TASK INSTRUCTIONS: Starting at the line that contains "At what coordinates", repeat each line exactly through the last line of the listing, and repeat nothing else.
[Start of section]
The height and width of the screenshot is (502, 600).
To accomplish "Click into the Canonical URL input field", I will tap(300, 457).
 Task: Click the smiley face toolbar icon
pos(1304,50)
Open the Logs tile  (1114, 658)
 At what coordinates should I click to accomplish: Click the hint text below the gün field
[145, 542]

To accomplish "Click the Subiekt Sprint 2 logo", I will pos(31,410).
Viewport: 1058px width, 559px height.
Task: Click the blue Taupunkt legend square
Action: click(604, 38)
[End of section]
COMPLETED EXERCISE:
 At what coordinates should I click to accomplish: Click the hint text below the gün field
[145, 542]

To accomplish "Click the Subiekt Sprint 2 logo", I will pos(31,410).
Viewport: 1058px width, 559px height.
Task: Click the blue Taupunkt legend square
Action: click(604, 38)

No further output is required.